PROMPT:
What you return has to match the listing below line for line.

RECORDS SUPPLIED:
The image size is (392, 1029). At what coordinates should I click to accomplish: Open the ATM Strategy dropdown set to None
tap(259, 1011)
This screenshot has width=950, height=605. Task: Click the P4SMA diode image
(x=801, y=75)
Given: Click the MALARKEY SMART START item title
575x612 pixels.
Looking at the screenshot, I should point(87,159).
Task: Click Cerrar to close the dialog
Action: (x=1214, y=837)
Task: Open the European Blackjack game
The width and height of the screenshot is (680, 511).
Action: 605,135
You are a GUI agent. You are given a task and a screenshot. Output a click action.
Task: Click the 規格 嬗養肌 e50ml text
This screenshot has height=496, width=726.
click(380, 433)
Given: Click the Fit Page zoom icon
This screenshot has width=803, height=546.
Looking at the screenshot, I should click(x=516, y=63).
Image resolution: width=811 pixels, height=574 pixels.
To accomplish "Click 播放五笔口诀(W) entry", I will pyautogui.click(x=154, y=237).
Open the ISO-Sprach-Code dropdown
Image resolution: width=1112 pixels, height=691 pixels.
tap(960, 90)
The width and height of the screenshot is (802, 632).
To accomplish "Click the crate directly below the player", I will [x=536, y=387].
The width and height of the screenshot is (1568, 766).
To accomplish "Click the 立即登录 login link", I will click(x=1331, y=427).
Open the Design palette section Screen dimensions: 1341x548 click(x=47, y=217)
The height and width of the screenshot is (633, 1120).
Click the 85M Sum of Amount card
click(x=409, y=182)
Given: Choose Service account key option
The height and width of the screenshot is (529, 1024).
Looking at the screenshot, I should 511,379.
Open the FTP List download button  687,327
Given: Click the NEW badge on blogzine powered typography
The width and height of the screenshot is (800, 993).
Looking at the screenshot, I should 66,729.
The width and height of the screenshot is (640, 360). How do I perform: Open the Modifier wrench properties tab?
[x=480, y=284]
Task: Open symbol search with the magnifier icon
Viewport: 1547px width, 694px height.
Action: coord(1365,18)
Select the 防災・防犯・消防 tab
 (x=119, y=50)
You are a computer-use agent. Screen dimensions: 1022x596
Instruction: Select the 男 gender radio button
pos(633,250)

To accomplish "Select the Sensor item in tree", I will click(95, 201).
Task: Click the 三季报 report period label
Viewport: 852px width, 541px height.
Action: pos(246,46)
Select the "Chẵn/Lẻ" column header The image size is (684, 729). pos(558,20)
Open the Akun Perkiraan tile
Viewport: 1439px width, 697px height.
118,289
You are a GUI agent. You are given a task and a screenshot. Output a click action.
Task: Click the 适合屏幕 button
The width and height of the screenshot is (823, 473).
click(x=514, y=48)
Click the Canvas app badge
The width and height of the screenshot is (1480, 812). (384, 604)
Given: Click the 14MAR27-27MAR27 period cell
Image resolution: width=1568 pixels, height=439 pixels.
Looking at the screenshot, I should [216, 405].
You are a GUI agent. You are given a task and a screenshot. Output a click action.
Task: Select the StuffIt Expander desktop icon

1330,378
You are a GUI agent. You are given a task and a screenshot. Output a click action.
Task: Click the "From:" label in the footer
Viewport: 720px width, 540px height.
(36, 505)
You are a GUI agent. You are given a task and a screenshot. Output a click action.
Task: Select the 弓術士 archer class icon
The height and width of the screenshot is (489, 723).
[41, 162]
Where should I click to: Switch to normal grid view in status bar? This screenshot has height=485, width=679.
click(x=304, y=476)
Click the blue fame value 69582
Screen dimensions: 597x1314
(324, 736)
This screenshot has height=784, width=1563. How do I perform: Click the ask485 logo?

REPLY:
The image size is (392, 1029). At what coordinates should I click to accomplish: Open the ATM Strategy dropdown set to None
tap(259, 1011)
This screenshot has width=950, height=605. Task: Click the P4SMA diode image
(x=801, y=75)
Given: Click the MALARKEY SMART START item title
575x612 pixels.
Looking at the screenshot, I should point(87,159).
Task: Click Cerrar to close the dialog
Action: (x=1214, y=837)
Task: Open the European Blackjack game
The width and height of the screenshot is (680, 511).
Action: 605,135
You are a GUI agent. You are given a task and a screenshot. Output a click action.
Task: Click the 規格 嬗養肌 e50ml text
This screenshot has height=496, width=726.
click(380, 433)
Given: Click the Fit Page zoom icon
This screenshot has width=803, height=546.
Looking at the screenshot, I should click(x=516, y=63).
Image resolution: width=811 pixels, height=574 pixels.
To accomplish "Click 播放五笔口诀(W) entry", I will pyautogui.click(x=154, y=237).
Open the ISO-Sprach-Code dropdown
Image resolution: width=1112 pixels, height=691 pixels.
tap(960, 90)
The width and height of the screenshot is (802, 632).
To accomplish "Click the crate directly below the player", I will [x=536, y=387].
The width and height of the screenshot is (1568, 766).
To accomplish "Click the 立即登录 login link", I will click(x=1331, y=427).
Open the Design palette section Screen dimensions: 1341x548 click(x=47, y=217)
The height and width of the screenshot is (633, 1120).
Click the 85M Sum of Amount card
click(x=409, y=182)
Given: Choose Service account key option
The height and width of the screenshot is (529, 1024).
Looking at the screenshot, I should 511,379.
Open the FTP List download button  687,327
Given: Click the NEW badge on blogzine powered typography
The width and height of the screenshot is (800, 993).
Looking at the screenshot, I should 66,729.
The width and height of the screenshot is (640, 360). How do I perform: Open the Modifier wrench properties tab?
[x=480, y=284]
Task: Open symbol search with the magnifier icon
Viewport: 1547px width, 694px height.
Action: coord(1365,18)
Select the 防災・防犯・消防 tab
 (x=119, y=50)
You are a computer-use agent. Screen dimensions: 1022x596
Instruction: Select the 男 gender radio button
pos(633,250)

To accomplish "Select the Sensor item in tree", I will click(95, 201).
Task: Click the 三季报 report period label
Viewport: 852px width, 541px height.
Action: pos(246,46)
Select the "Chẵn/Lẻ" column header The image size is (684, 729). pos(558,20)
Open the Akun Perkiraan tile
Viewport: 1439px width, 697px height.
118,289
You are a GUI agent. You are given a task and a screenshot. Output a click action.
Task: Click the 适合屏幕 button
The width and height of the screenshot is (823, 473).
click(x=514, y=48)
Click the Canvas app badge
The width and height of the screenshot is (1480, 812). (384, 604)
Given: Click the 14MAR27-27MAR27 period cell
Image resolution: width=1568 pixels, height=439 pixels.
Looking at the screenshot, I should [216, 405].
You are a GUI agent. You are given a task and a screenshot. Output a click action.
Task: Select the StuffIt Expander desktop icon

1330,378
You are a GUI agent. You are given a task and a screenshot. Output a click action.
Task: Click the "From:" label in the footer
Viewport: 720px width, 540px height.
(36, 505)
You are a GUI agent. You are given a task and a screenshot. Output a click action.
Task: Select the 弓術士 archer class icon
The height and width of the screenshot is (489, 723).
[41, 162]
Where should I click to: Switch to normal grid view in status bar? This screenshot has height=485, width=679.
click(x=304, y=476)
Click the blue fame value 69582
Screen dimensions: 597x1314
(324, 736)
This screenshot has height=784, width=1563. How do I perform: Click the ask485 logo?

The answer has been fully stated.